Der gemischte Chor „Musica Cantica“ aus Eupen hatte den „Kgl.St.Cäcilien Gesangverein Walhorn“ und das Quintett „La Quintessenza“ eingeladen und alle drei Gruppen trugen zu einem interessanten und abwechslungsreichen Konzert bei. Im Eröffnungsblock von „Musica Cantica“ fand sich eine Komposition des französischen zeitgenössischen Komponisten Maurice Duruflé. Dieser hatte sich einer 800 Jahre alten Choralmelodie angenommen, der der Text „Ubi Caritas et Amor“ aus dem achten Jahrhundert zugrunde lag. „Alte Welt“ trifft „Neue Welt“, damit gemeint war aber vor allem die Gegenüberstellung europäischer Musiktradition mit Kompositionen aus Amerika. J.S. Bach und Felix Mendelssohn-Bartholdi aus Deutschland, Zoltán Kodály aus Ungarn trafen sich mit Eric Whitacre und George Gershwin aus den USA, Leonard Bernstein war zu hören nach George Bizet aus Frankreich, Pam Wedgwood und Elton John aus England. Schon aus dieser Sicht ein Konzert voller Abwechslungen, voller spannender Gegenüberstellungen. Da wurde den Zuhörern die Zeit nicht lang! Der Walhorner„Kgl. St. Cäcilien Gesangverein“ sang unter der Leitung von Heinz Keutgen Jr. mit schönem ausgewogenen Chorklang u.A. Urmas Sisasks „Omnis una“ (Alles ist Eins). Der estnische Komponist (geboren 1960) war einer der jüngsten Komponisten des Abends.
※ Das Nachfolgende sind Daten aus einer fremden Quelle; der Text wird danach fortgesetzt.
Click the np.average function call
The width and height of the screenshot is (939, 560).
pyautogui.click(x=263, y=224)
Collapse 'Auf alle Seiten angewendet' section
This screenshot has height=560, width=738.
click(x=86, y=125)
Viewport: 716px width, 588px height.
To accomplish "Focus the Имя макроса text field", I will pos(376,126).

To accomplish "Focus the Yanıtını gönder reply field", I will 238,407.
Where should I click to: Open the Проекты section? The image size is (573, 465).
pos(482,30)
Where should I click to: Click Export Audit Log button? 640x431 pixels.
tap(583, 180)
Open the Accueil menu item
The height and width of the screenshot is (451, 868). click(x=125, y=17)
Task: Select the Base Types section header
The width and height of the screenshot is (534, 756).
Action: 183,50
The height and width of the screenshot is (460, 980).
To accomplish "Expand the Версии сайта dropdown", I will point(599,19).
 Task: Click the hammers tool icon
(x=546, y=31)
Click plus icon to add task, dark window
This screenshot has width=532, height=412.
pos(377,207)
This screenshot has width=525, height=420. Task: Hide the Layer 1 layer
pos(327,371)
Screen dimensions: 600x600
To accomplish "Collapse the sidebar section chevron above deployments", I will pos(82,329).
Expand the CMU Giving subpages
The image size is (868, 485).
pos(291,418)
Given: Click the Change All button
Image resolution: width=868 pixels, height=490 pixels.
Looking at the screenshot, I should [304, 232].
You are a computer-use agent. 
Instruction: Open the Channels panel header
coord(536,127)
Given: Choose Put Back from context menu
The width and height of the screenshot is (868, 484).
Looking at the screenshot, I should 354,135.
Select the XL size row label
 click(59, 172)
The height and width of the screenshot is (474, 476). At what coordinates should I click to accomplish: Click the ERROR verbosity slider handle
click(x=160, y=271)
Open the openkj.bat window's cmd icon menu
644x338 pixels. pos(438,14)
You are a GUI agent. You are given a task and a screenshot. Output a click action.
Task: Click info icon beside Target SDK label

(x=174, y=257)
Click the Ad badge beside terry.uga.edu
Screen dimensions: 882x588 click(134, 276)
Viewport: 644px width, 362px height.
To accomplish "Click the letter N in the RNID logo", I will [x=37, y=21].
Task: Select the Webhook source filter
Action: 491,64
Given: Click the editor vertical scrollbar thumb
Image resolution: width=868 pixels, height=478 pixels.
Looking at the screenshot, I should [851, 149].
Die „kosmische Harmonie“ ist ein wiederkehrendes Thema bei seinen Werken. Dazu hat er eine eigene Tonleiter entwickelt. Noch elf Jahre jünger ist Eric Whitacre aus den USA. Er schiebt gerne bei seinen Kompositionen zwei Dreiklänge so übereinander, dass ganz eigene flimmernde, schillernde Klänge entstehen; so „glitzert“ es auch bei seinem „Lux aurumque“ (Licht und Gold). „Musica Cantica“ mit Manfred Lutter meisterte dieses schwierige Chorwerk ebenso bravourös, wie das ausdrucksstarke Klagelied von Zoltán Kodály und das schon erwähnte „Ubi caritas“.

Gesangsverein Walhorn

Gesangsverein Walhorn

Alle Ensembles

Alle Ensembles (Fotos: Herman Willems)

 

 

 

 

 

 

Die Walhorner hatten aus ihrem Jubiläumsprogramm zum 150-jährigen Bestehen mit „Circle of Live“ und „Hakuna Matata“ zwei Kompositionen von Elton John und „Let it go“ von Anderson-Lopez mitgebracht. Svenja Rox sang das Solo in „Let it go“ mit ihrer ausgezeichnet passenden, tragfähigen Stimme und gutem Ausdruck. La Quintessenza entführte die Zuhörer mit der „Aragonaise“ aus Carmen in die Welt der Oper, mit der „Monet Collection“ von Pam Wedgwood in die Welt impressionistischen Malerei, mit einer „Traumreise“ an den Attersee nach Österreich und schließlich mit „Turkey in the Straw“ in den Wilden Westen des beginnenden 20. Jahrhunderts. Spielfreude und hoher Perfektion lassen bei La Quintessenza alle Vortragsstücke zu einem besonderen Erlebnis werden. Nicht umsonst ist La Quintessenza ausgezeichnet als „Amateurkunstvereinigung mit besonderer künstlerischer Auszeichnung“. La Quintessenza ersetzte zum Abschluss des Konzerts gar ein ganzes Orchester, als es die Solisten und beide vereinten Chöre beim abschließenden Medley aus der West Side Story begleitete. Jean-Marie Crémer hatte dazu eigens ein äußerst virtuoses Arrangement geschrieben. Marie-Claire Schifflers und Heinz Keutgen wussten als Maria und Toni zu überzeugen und die Chöre bei „One hand one heart“ und „America“. Ein „Somewhere“ als Zugabe rundete einen Abend ab, der im optisch und akustisch schönen Raum der Klosterkirche sowohl den Akteuren als auch den begeisterten Zuschauern in guter Erinnerung bleiben wird!
Das Konzert wurde durch die Deutschsprachige Gemeinschaft unterstützt.